* Your goal *
Retype, word for word, each line between the lines holding "The height and" and "This screenshot has width=600, height=471.", inclusive, and leave the rest of the data alone.

* Excerpted records *
····················
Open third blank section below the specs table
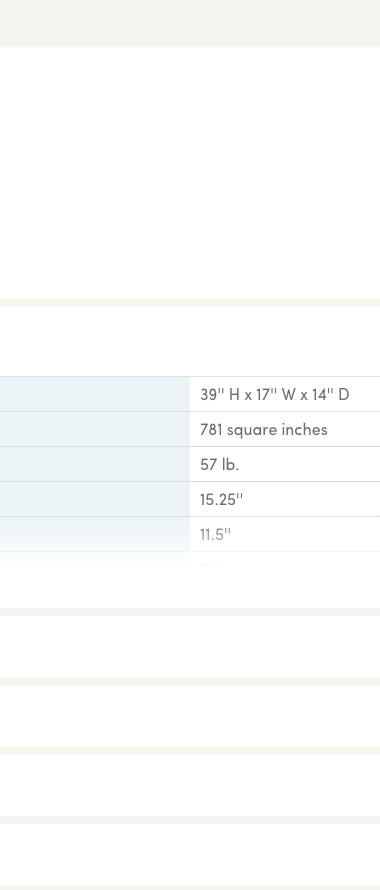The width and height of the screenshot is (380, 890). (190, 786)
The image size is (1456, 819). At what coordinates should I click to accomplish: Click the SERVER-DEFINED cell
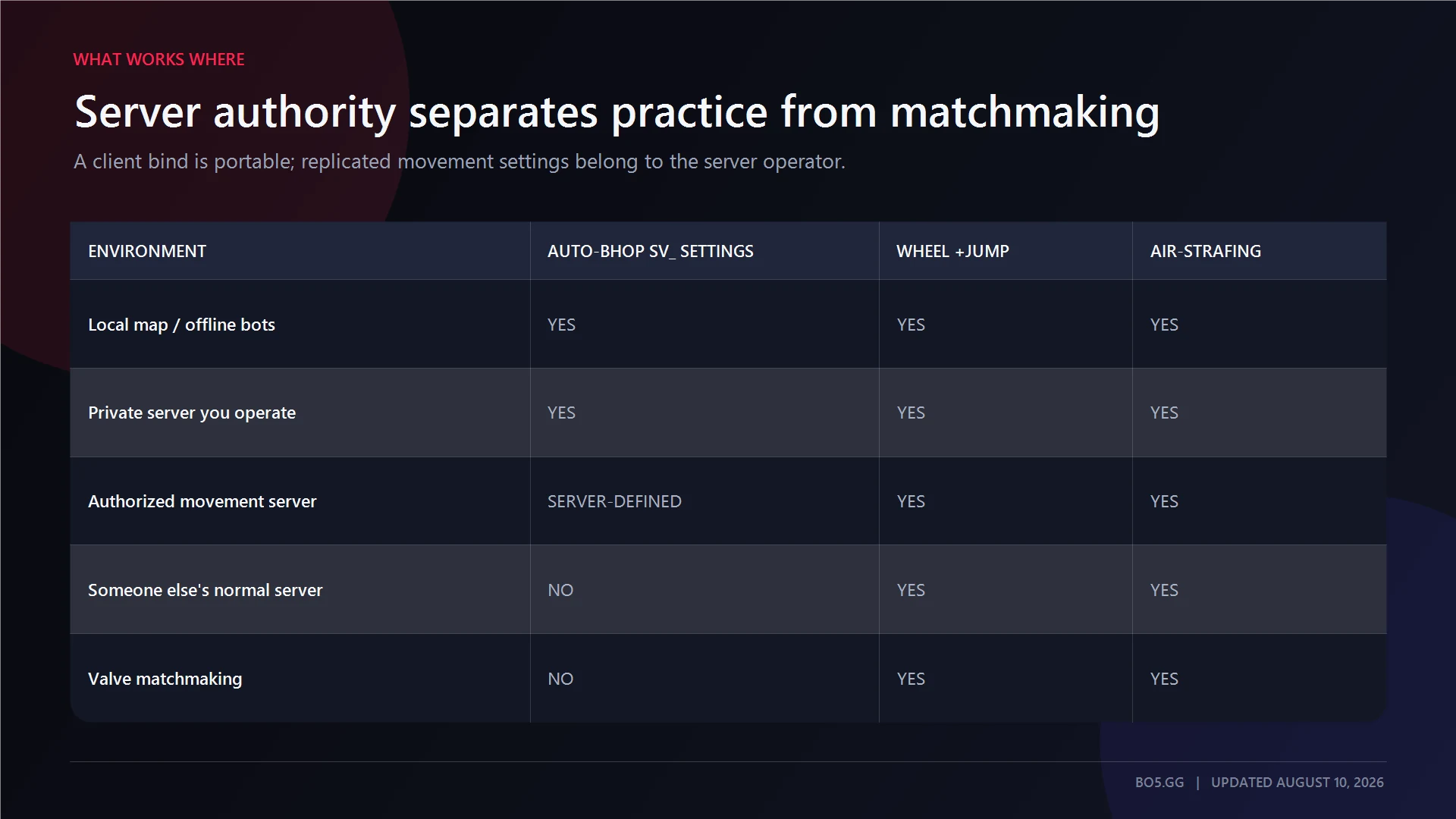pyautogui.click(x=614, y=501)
····················
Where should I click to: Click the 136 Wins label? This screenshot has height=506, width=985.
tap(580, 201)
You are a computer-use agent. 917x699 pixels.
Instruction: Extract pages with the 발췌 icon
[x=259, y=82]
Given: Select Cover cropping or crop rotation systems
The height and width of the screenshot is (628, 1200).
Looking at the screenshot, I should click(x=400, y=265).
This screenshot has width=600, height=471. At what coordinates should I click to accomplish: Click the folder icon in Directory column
····················
* Solution to the problem *
The height and width of the screenshot is (628, 1200).
Looking at the screenshot, I should click(x=400, y=265).
This screenshot has width=600, height=471. At what coordinates should I click to accomplish: Click the folder icon in Directory column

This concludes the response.